* **GIVEN REQUEST**: Rewrite the stretch of records from the line containing "The height and width of the screenshot is (675, 1024)." through the end of the records as a two-column CSV with the headers ask and reply. Give one row for each ask-and-reply pair, put each field in quotes with line breaks turned into spaces, and leave the pictures out.

* **PROVIDED ENTRIES**:
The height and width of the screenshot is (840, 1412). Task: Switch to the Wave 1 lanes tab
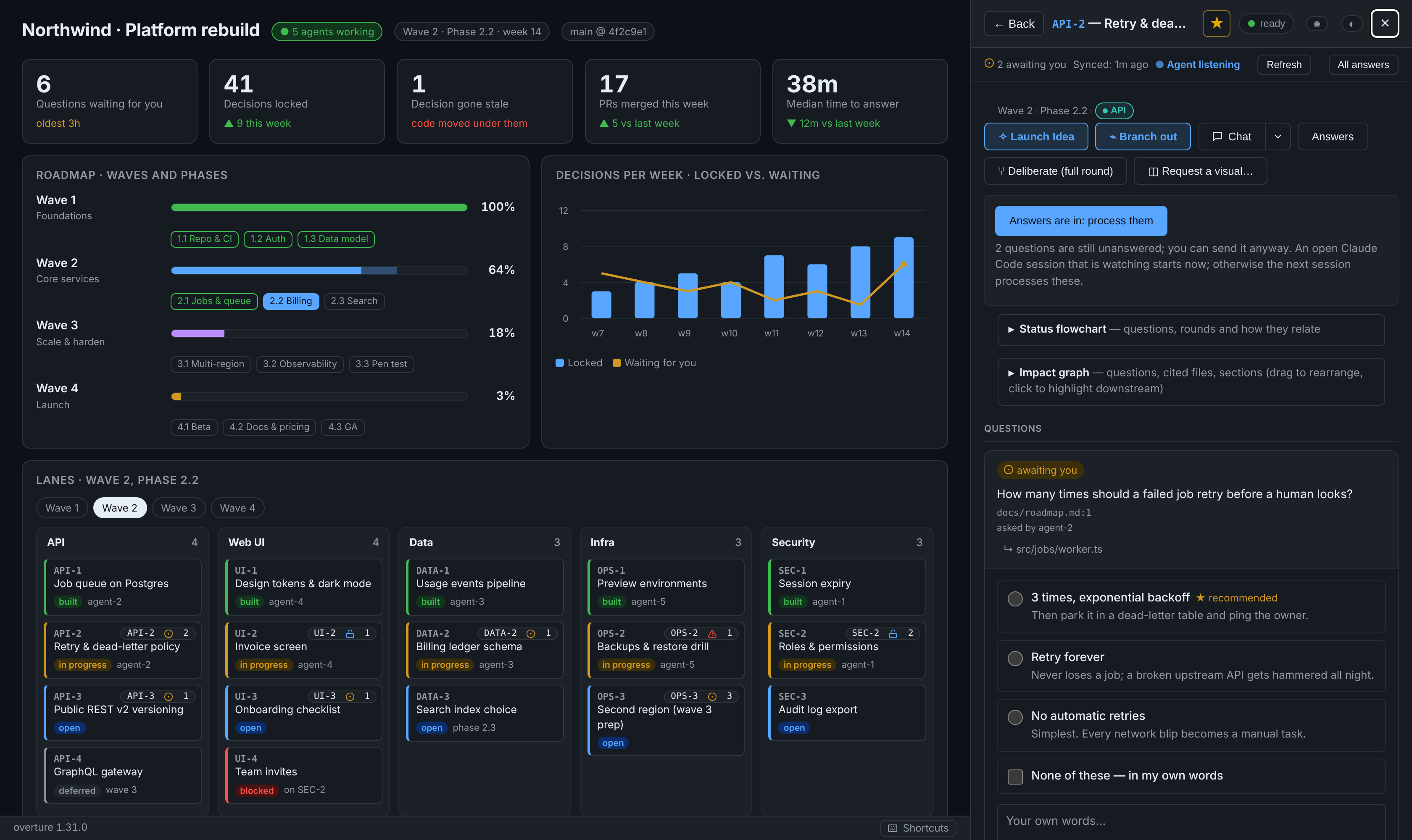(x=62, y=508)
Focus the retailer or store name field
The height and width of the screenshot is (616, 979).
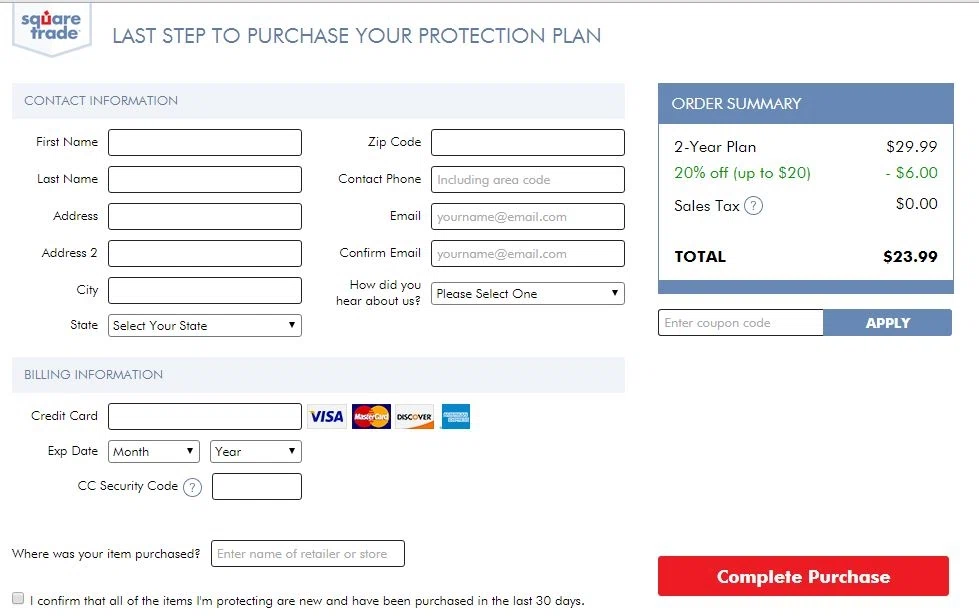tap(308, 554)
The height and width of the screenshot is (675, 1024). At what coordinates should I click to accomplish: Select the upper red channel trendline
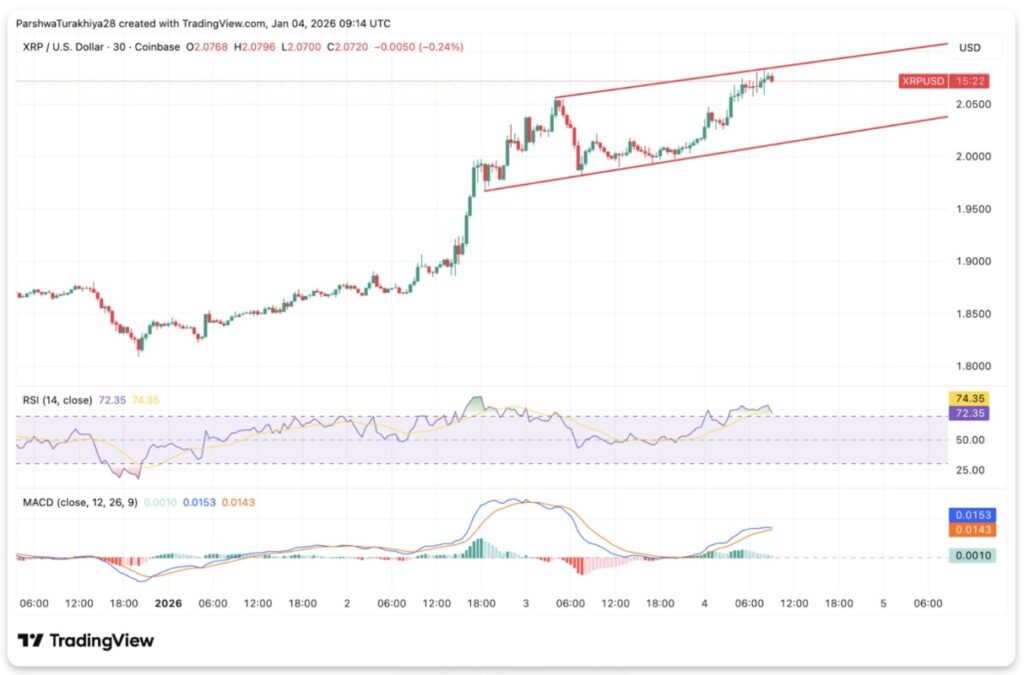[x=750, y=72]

* **WRITTEN ANSWER**:
ask,reply
"The height and width of the screenshot is (675, 1024). At what coordinates should I click to accomplish: Select the upper red channel trendline","[x=750, y=72]"